EXERCISE —
Reproduce the records between the lines holding "You are a computer-use agent." and "Action: click(81, 105)", inclusive, without the pictures.

EXTRACTED MATERIAL —
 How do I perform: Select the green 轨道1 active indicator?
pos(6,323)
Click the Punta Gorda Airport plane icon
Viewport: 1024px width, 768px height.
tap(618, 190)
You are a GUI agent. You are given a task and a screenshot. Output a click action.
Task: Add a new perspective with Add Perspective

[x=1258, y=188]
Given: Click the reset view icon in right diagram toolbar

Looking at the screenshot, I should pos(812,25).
==
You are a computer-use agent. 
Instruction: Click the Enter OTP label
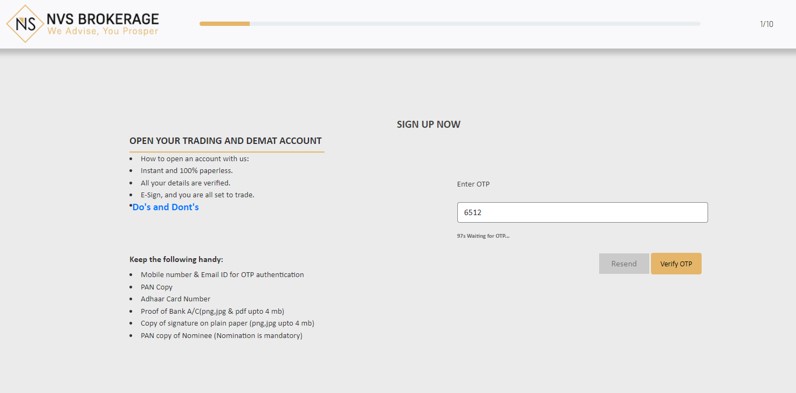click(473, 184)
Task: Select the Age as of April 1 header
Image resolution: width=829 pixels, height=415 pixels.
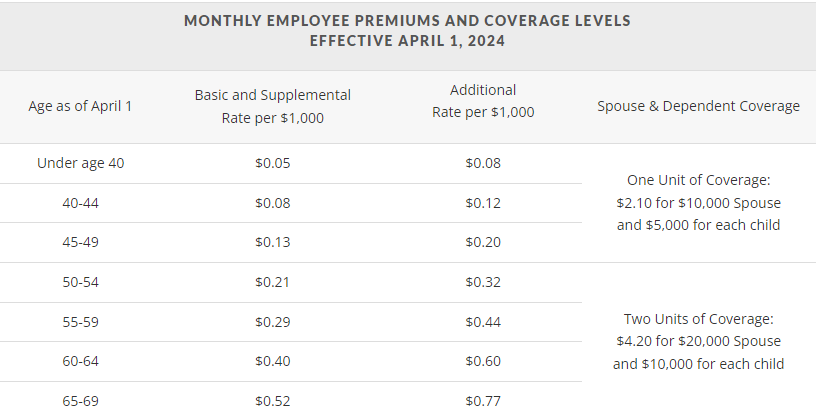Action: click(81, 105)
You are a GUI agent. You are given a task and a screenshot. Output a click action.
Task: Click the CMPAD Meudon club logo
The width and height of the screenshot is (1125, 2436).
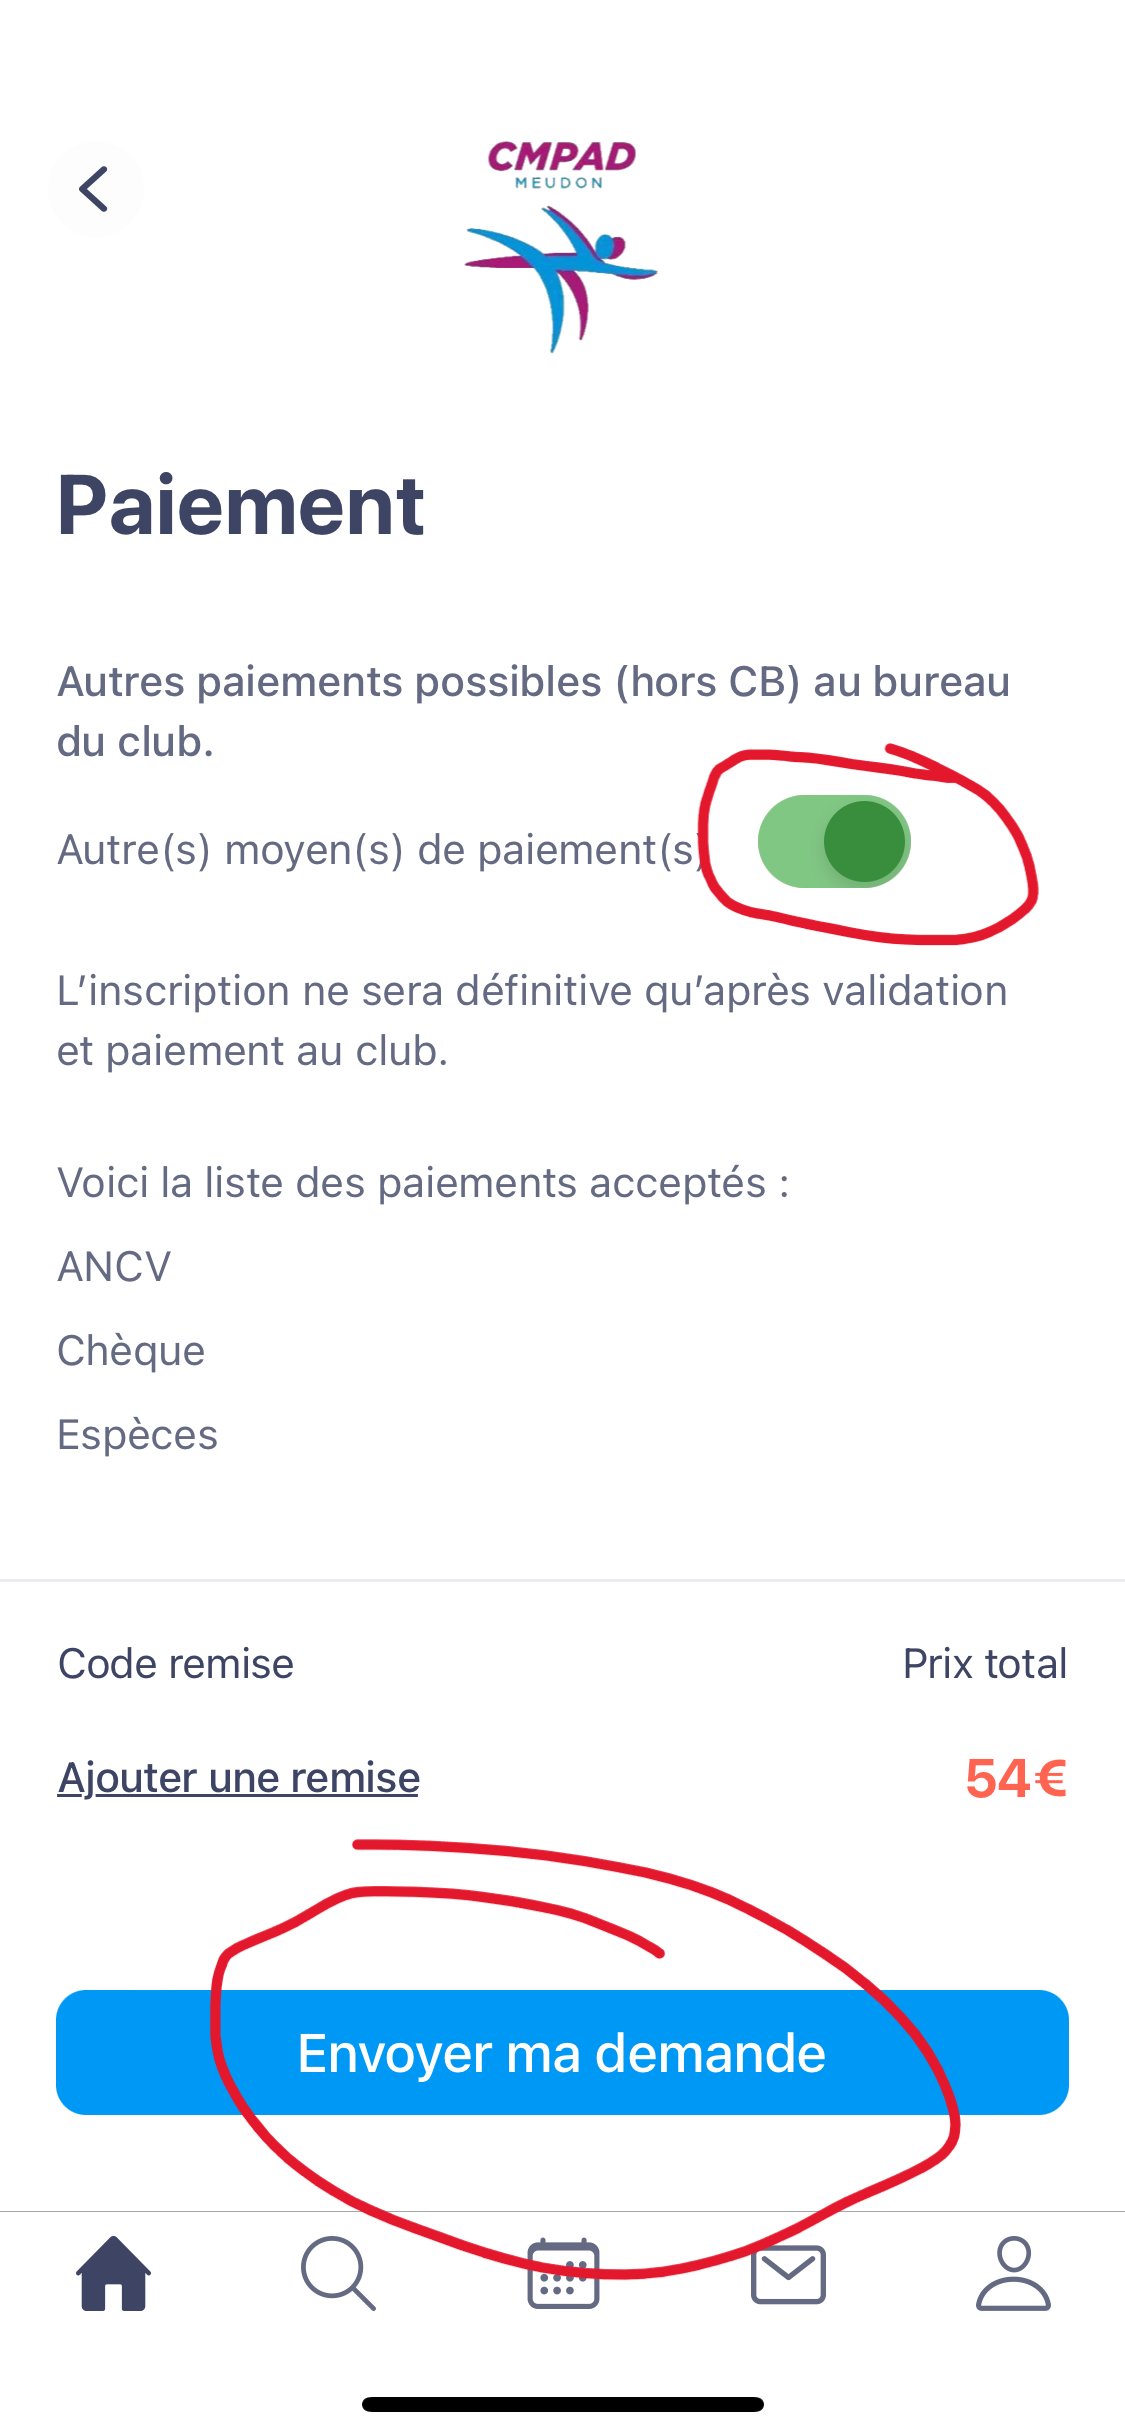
==
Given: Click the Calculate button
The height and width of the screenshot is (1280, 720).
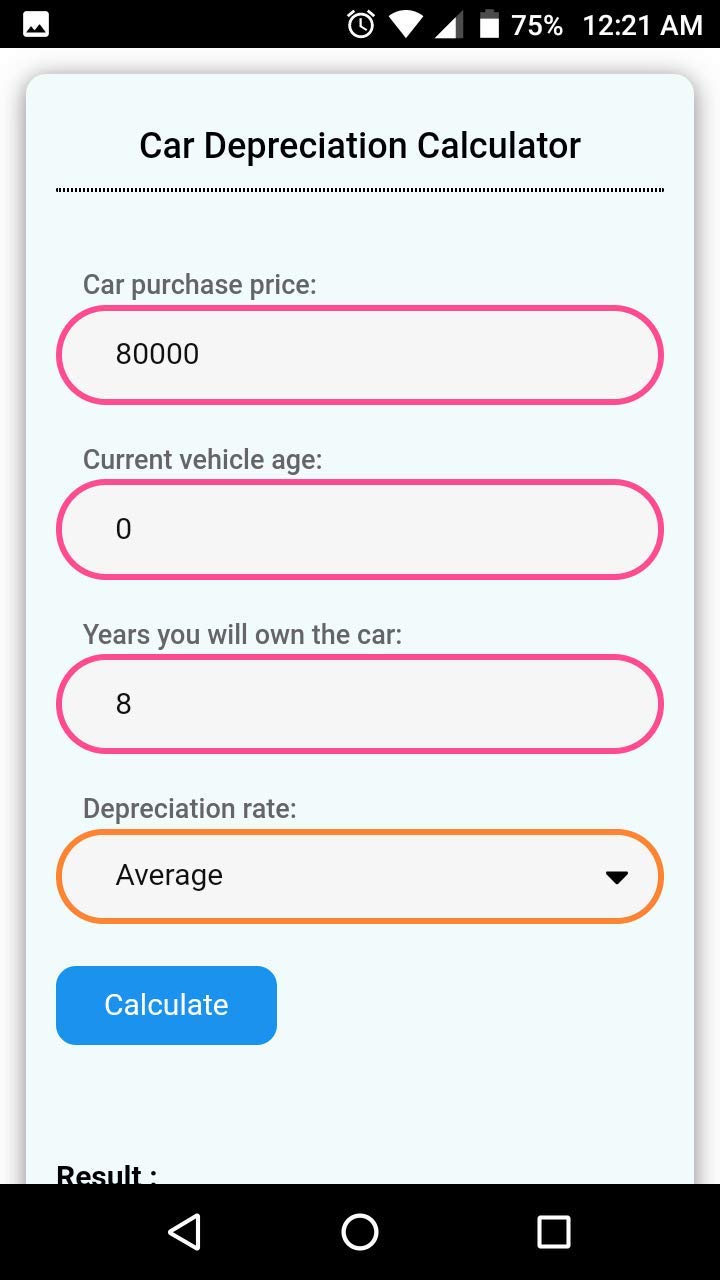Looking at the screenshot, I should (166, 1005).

REPLY TO THE TASK —
You are a computer-use agent. 
Instruction: Click the Enter OTP label
click(473, 184)
Task: Select the Age as of April 1 header
Image resolution: width=829 pixels, height=415 pixels.
Action: click(81, 105)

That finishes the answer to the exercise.